__What to do__.
**A.** Answer these questions about the print description, one per line:
(i) Who made the print, and in what year?
(ii) What catalog number is given for the print?
(iii) On what date did the Port Arthur fortress fall?
**B.** Rewrite the print description from "Within a month" to "base in Manchuria.", putting "stronghold" in place of "fortress".
Start Document excerpt
Japanese Color Woodblock Print

Report of the Japanese Conquest of Port Arthur

Startles Li Hung-chang

by Bairin, 1894

IHL Cat. #292

About This Print

Source: Impressions of the Front: Woodcuts of the Sino-Japanese War, 1894-95, Shumpei Okamoto, Philadelphia Museum of Art, 1983 p. 38.
Within a month after landing at Chinchou, the Japanese Second Army conquered the “unconquerable” Port Arthur.  The fortress fell on November 21, 1894, as Japan continued its Liaotung Peninsula operation.  This print is an imaginary portrayal of the Chinese leader Li Hung-chang as he hears of the fall of his most important military base in Manchuria.

Assault on Port Arthur

Source: Impressions of the Front: Woodcuts of the Sino-Japanese War, 1894-95, Shumpei Okamoto, Philadelphia Museum of Art, 1983 p. 14.
End Document excerpt
Start Given material
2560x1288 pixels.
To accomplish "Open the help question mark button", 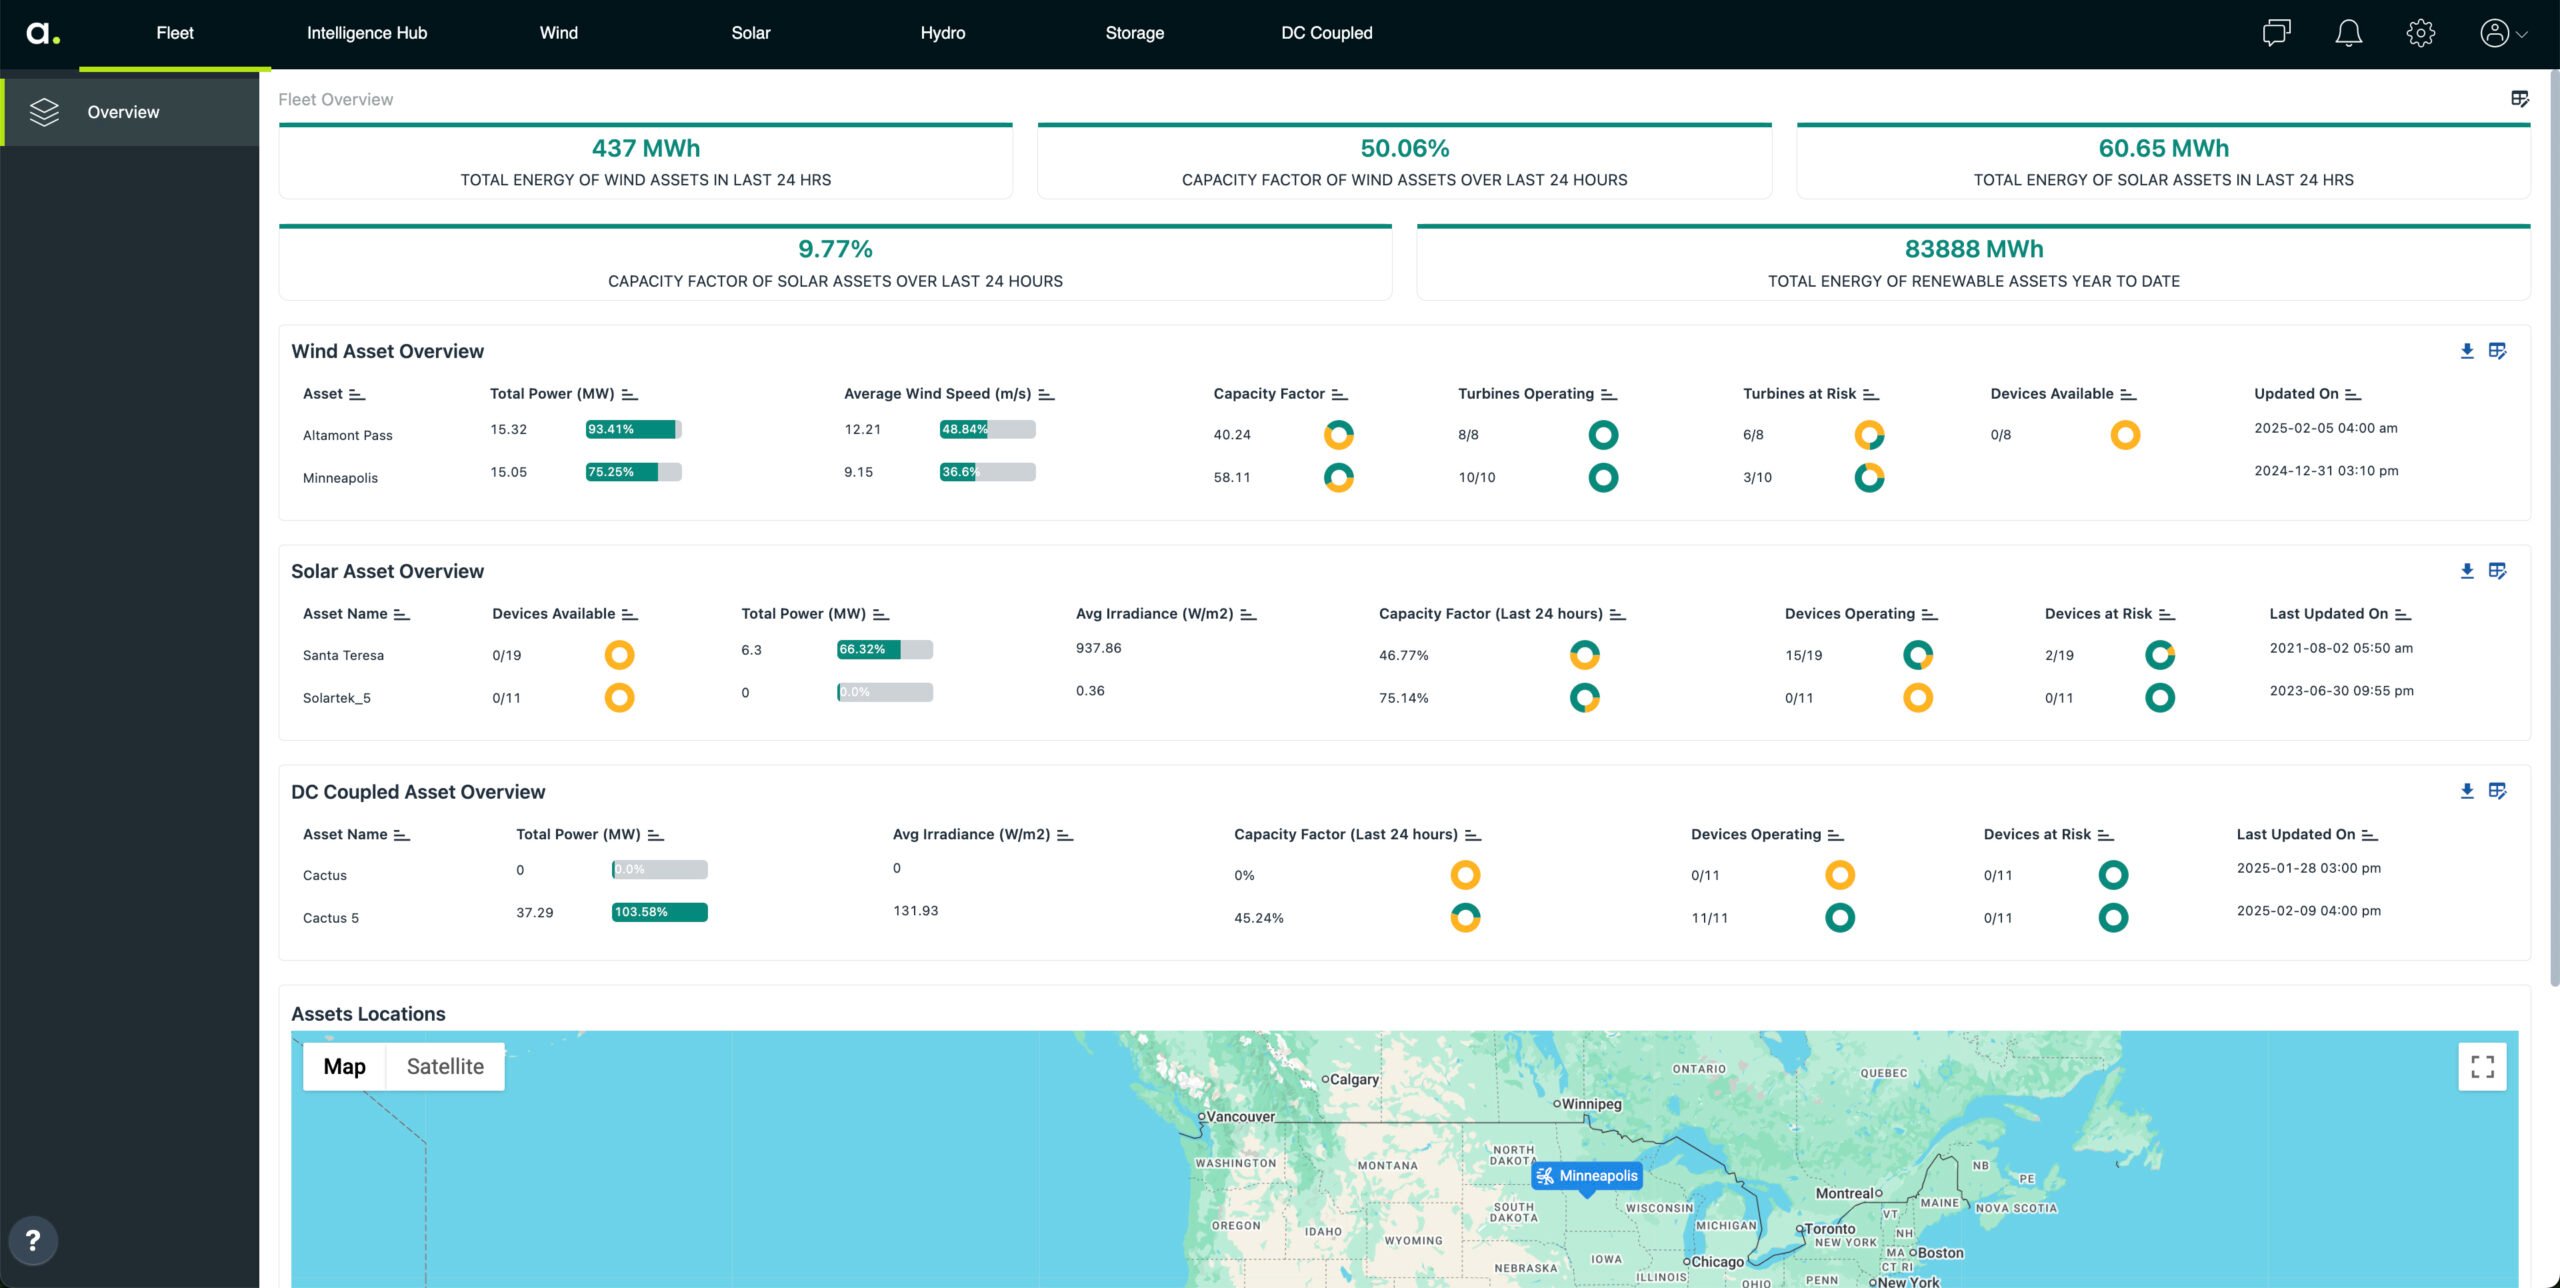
End Given material
__Responses per task__.
**A.**
(i) Bairin, in 1894
(ii) IHL Cat. #292
(iii) November 21, 1894

**B.**
Within a month after landing at Chinchou, the Japanese Second Army conquered the “unconquerable” Port Arthur.  The stronghold fell on November 21, 1894, as Japan continued its Liaotung Peninsula operation.  This print is an imaginary portrayal of the Chinese leader Li Hung-chang as he hears of the fall of his most important military base in Manchuria.